• [^] # Re: Esthétique, est-ce éthique?

    Posté par . En réponse à la dépêche Conférence - Débat avec Antoine Moreau. Évalué à 3.

    La licence IANG (que j'ai lue) fait une ingérence énorme dans les organismes qui vont être amenés à modifier et redistribuer les ouvrages qu'elle couvre. D'un point de vue d'un adoptant potentiel de telles oeuvres, c'est inacceptable !

    C'est exactement l'argument que Microsoft oppose au logiciel libre. De son point de vue, l'obligation de divulguer les codes-sources est inacceptable. Mais IANG va bien plus loin, puisqu'elle oblige aussi à divulguer les comptes. Il est certain que de nombreux éditeurs commerciaux ne l'accepteront pas, mais ça ne posera pas de problème aux associations ou coopératives par exemple (c'est même déjà une obligation légale).

    C'est déjà assez dur de gérer un projet libre (d'un point de vue des orientations en général, de la gestion des bugs, alertes de sécurité, voeux des utilisateurs, contributions variées...) ; si en plus il faut gérer des aspects économiques, ça va créer de l'emploi !

    1) La licence IANG ne concerne pas seulement les projets logiciels, mais aussi les créations artistiques (l'art libre étant le sujet de cette info).
    2) La licence peut très bien être utilisée pour des projets non commerciaux, donc sans aspect économique à gérer.
    3) S'il y a commerce, il y a bien sûr gestion économique, comme dans toute entreprise commerciale. Cependant, IANG apporte la garantie que cette gestion est contrôlée démocratiquement. C'est là aussi certainement inacceptable pour bien des entreprises, mais tout à fait naturel pour les associations et coopératives.
    4) La gestion démocratique est certes une difficulté, mais qui se pratique déjà couramment dans les projets logiciels, y compris à grande échelle (Debian, FreeBSD).
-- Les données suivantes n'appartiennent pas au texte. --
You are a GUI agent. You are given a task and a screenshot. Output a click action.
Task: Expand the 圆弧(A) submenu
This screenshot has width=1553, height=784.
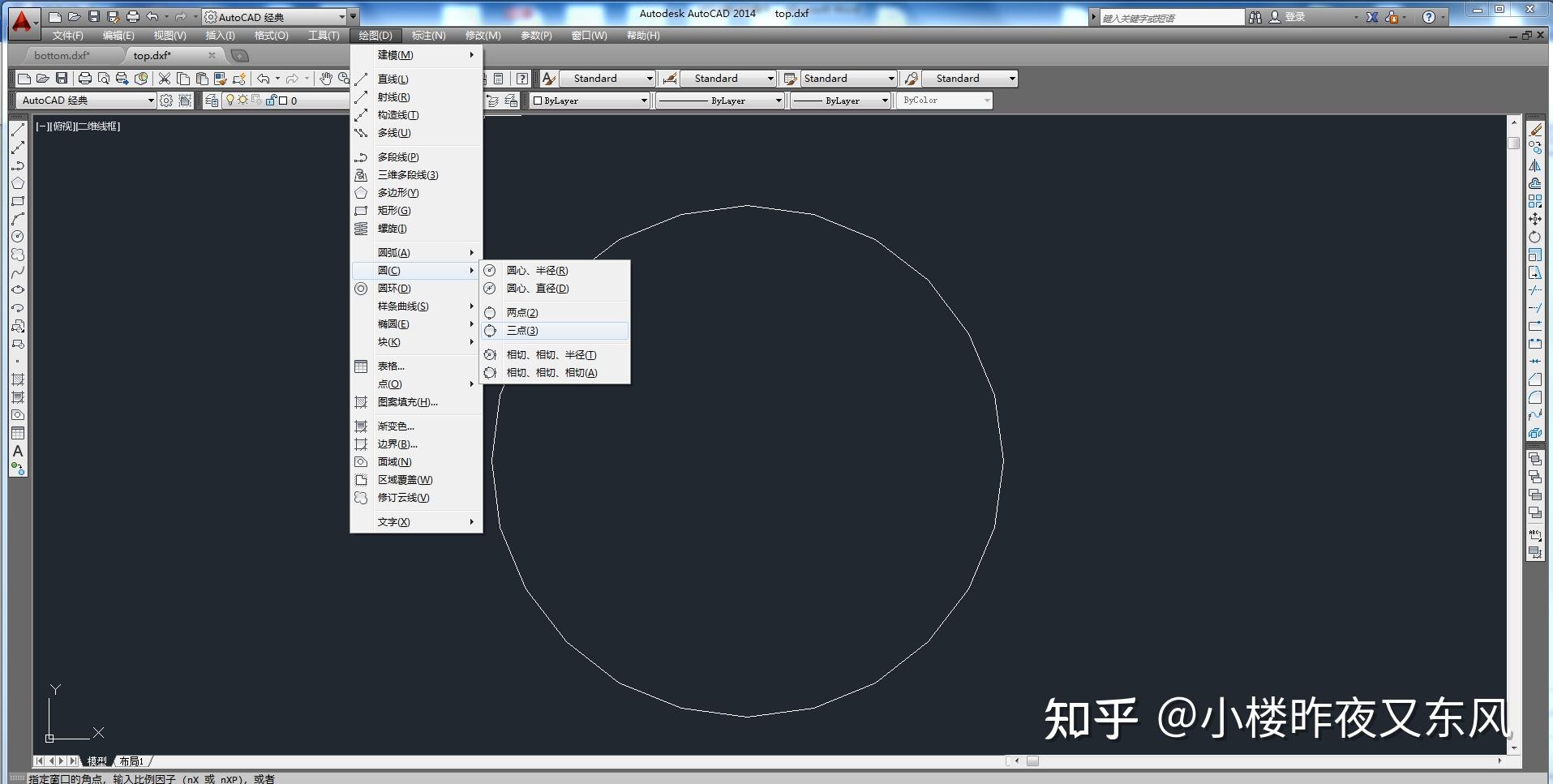point(393,252)
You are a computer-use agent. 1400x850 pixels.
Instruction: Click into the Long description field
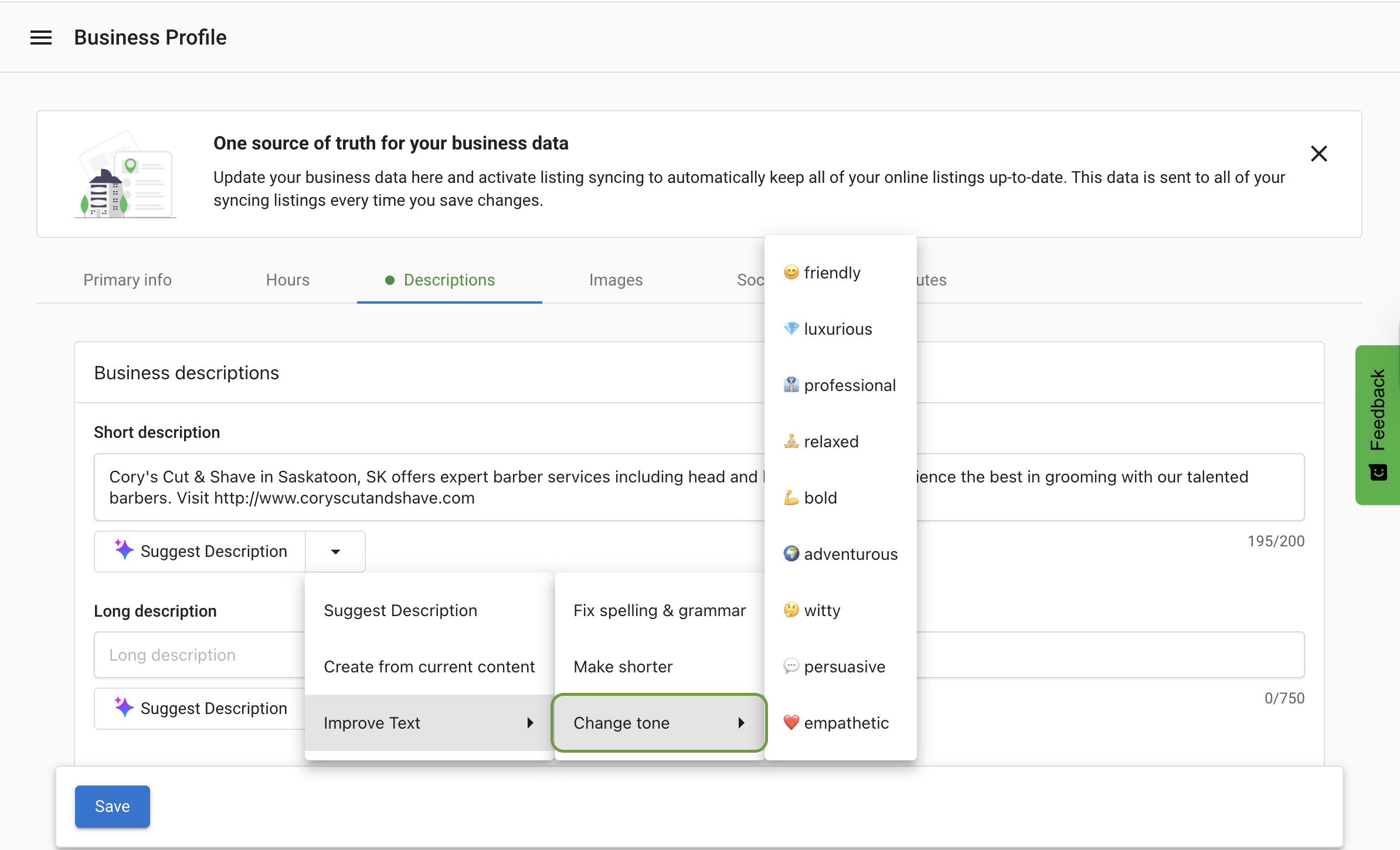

    Naturellement, si tu es juriste, il est tout à fait compréhensible que tu pousses à la consommation juridique, mais si tu n'es pas de la partie, évite de sur complexifier inutilement les licences de tels ouvrages !

    Sans être juriste, je pense au contraire que IANG évite toute complexification inutile dans sa formulation (il n'y a qu'à comparer l'absence de garantie avec les clauses équivalentes dans les licences états-uniennes).